Fourteen former Baltimore Gas and Electric employees are petitioning to intervene in the utility company’s case with the Maryland Public Service Commission over proposed rate hikes, contending the company wastes money and pushes the costs onto consumers.

BGE, owned by utility conglomerate Exelon, must demonstrate to the PSC it used “good management judgment” and “prudency” in its infrastructure projects to justify the multiyear rate plan increase, according to a November order from the commission.

Represented by Baltimore attorney David Manuel Baña, the petitioners believe an incident in 2023 specifically points to BGE not using good management judgment, as an employee on his boat in Rock Hall Landing Marina logged those hours as time spent on gas inspections.

They allege the employee “failed to conduct proper inspections of gas infrastructure work and submitted false inspection reports and timesheets on a daily basis for over four years,” according to the petition.

The former employees claim to have evidence showing the employee did fewer than 100 inspections during a timespan when he claimed to have completed thousands.

BGE disputes the allegations.

“The petition in question is filled with inaccuracies and misrepresentations,” BGE said in a statement to The Baltimore Sun. “As this involves personnel matters and ongoing litigation, we cannot comment further on the specifics. BGE remains committed to providing safe and reliable energy and has one of the best safety records in the industry.”

When the fraud was reported to BGE in 2023, the petition claims the employee was put on nine weeks of paid suspension during an internal investigation and received a week of unpaid suspension as discipline. Top human relations officials at BGE later testified that he should have been fired, the petition states.

The petitioners are also pursuing a civil suit against BGE for racial harassment and disparate treatment in the workplace, saying white employees openly used racial slurs against Black employees and tied nooses in the workplace. That suit now has 17 plaintiffs, represented primarily by Baña’s wife, Tonya Baña, and former Deputy Attorney General of Maryland Thiru Vignarajah.

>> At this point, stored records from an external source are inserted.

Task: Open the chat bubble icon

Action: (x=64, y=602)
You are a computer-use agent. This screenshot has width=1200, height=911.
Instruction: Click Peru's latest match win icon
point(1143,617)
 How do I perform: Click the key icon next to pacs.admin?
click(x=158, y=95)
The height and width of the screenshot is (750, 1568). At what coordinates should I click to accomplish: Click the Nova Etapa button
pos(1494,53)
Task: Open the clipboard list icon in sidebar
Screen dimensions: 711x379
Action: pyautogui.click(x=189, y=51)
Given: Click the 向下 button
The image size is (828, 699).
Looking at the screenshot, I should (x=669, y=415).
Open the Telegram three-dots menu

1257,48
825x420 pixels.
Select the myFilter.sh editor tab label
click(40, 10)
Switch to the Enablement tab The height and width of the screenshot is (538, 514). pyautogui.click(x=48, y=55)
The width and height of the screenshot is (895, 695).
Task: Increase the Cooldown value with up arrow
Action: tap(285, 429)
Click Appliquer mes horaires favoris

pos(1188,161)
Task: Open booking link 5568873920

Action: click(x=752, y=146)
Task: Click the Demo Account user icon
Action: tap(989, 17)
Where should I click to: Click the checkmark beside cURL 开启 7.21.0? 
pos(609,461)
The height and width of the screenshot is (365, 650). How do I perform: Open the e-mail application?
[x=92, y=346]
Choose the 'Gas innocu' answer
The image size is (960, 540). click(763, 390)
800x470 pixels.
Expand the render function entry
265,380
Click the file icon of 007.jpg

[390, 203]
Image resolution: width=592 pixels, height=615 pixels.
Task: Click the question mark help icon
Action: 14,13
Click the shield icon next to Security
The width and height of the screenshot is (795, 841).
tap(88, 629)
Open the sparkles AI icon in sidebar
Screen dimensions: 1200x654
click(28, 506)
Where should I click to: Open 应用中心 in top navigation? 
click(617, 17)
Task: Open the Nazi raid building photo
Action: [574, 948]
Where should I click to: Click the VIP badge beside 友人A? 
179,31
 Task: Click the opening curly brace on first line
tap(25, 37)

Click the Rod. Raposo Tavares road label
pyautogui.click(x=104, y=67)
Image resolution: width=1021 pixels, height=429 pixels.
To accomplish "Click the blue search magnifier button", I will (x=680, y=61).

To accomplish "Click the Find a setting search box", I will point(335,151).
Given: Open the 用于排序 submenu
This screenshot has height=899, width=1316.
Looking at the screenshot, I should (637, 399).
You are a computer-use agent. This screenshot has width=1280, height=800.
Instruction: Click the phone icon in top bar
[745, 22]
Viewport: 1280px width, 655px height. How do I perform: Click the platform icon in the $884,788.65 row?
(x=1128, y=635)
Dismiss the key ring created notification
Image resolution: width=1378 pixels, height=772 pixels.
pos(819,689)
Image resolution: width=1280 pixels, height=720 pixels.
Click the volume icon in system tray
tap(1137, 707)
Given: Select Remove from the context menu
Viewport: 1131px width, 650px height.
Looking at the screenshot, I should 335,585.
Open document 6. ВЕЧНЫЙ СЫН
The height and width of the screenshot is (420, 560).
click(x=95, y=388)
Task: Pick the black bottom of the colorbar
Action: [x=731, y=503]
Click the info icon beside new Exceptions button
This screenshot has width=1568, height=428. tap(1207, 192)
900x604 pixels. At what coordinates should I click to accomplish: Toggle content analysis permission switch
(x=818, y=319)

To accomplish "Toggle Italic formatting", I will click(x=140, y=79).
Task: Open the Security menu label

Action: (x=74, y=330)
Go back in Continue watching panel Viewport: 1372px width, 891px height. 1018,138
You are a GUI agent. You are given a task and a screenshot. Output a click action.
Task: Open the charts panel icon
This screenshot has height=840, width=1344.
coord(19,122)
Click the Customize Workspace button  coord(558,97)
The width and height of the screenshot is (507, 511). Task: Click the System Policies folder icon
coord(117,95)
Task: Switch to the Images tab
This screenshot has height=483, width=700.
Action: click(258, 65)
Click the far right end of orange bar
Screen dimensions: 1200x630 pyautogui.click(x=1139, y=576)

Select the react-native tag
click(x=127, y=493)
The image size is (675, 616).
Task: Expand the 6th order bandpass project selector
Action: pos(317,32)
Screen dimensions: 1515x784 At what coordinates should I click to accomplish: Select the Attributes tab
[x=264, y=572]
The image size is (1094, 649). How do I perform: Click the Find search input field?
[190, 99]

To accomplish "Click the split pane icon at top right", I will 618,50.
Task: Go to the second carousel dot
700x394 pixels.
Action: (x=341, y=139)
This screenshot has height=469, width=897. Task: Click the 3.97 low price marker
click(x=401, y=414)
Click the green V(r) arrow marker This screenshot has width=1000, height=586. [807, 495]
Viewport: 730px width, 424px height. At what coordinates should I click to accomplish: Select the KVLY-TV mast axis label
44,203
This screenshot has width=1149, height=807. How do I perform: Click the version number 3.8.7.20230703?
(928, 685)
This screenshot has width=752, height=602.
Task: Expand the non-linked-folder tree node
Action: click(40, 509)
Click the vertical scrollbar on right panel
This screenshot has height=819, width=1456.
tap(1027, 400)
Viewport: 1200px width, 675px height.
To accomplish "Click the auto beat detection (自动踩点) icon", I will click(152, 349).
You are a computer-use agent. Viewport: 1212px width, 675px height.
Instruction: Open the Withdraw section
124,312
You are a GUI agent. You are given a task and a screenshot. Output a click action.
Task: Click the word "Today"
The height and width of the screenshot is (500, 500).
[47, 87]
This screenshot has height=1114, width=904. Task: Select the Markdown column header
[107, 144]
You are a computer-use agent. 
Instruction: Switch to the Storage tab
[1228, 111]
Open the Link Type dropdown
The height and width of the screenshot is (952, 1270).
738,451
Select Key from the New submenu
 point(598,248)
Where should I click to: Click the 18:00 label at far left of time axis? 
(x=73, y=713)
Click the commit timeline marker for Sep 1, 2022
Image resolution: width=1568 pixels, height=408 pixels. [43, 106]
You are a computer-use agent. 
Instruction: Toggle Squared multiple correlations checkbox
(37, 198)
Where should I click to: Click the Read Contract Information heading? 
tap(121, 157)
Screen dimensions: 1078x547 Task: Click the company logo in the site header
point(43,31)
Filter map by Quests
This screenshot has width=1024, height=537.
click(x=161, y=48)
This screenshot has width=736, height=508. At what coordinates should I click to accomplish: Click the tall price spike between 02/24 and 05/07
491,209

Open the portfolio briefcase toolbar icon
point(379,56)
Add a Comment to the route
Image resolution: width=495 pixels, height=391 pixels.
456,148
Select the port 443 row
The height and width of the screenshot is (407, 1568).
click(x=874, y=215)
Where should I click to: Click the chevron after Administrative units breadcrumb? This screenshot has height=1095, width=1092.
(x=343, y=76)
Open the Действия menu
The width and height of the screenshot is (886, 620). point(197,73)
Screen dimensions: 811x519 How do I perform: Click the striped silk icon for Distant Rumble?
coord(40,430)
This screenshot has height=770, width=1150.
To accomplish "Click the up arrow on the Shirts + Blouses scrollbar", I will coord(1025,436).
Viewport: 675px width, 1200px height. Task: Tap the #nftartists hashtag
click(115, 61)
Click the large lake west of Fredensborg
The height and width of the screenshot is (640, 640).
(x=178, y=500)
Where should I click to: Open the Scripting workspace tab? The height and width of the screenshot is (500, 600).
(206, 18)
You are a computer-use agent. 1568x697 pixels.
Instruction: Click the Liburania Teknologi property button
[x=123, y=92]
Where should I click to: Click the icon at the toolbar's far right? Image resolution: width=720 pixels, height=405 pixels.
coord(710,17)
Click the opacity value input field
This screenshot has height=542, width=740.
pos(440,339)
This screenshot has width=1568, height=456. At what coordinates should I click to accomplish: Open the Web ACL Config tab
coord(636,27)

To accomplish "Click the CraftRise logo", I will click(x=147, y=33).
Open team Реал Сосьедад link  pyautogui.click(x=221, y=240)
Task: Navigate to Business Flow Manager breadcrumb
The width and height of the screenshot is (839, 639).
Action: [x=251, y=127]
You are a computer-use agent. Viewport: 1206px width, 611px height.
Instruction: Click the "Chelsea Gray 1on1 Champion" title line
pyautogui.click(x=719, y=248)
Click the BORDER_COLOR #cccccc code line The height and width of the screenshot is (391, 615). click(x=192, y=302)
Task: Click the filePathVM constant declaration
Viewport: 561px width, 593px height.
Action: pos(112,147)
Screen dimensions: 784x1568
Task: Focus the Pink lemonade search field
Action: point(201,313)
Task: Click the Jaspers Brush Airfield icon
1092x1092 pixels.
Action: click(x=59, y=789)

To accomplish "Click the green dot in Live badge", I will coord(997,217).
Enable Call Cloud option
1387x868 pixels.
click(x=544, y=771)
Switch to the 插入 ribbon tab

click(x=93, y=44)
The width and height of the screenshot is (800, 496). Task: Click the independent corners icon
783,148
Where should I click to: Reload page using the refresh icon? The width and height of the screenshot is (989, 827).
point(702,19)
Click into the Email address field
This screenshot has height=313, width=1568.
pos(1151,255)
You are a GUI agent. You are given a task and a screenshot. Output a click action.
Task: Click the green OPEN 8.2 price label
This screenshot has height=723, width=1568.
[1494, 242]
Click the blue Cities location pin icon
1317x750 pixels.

Other workers sued BGE for injuries sustained in a 2020 explosion. A BGE contractor also died on the job this year after a home exploded while he was working on electrical repairs during a gas leak.

“I urge any BGE employee with knowledge or evidence of compromised gas infrastructure inspections, coverups, or other irregularities to come forward,” said David Baña in a news release.

“No one wants a preventable gas explosion on their conscience. People with information can contact the Maryland Public Service Commission (PSC) and the U.S. Department of Transportation (DOT) or reach out to me directly.”

“Further, I challenge BGE and Exelon to publicly commit — in writing — to protect whistleblowers who report safety concerns to regulatory bodies or an attorney from retaliation,” he said.

BGE’s multiyear rate plan to increase energy costs is controversial and has been criticized by both consumer advocates and the state’s top lawyers, Attorney General Anthony G. Brown and People’s Counsel David S. Lapp.

BGE also filed a response to the Public Service Commission disputing the allegations.

“Allowing Civil Plaintiffs’ untimely intervention despite their failure to adhere to established deadlines or articulate any relevant unrepresentable issues sets a dangerous precedent that may encourage similar abusive tactics from other litigants from other venues seeking attention,” BGE’s filing said.

“This behavior is prohibited by the [Annotated Code of Maryland] and could undermine the regulatory framework’s efficacy and erode confidence in the certainty, fairness, and consistency of regulatory decisions and schedules.”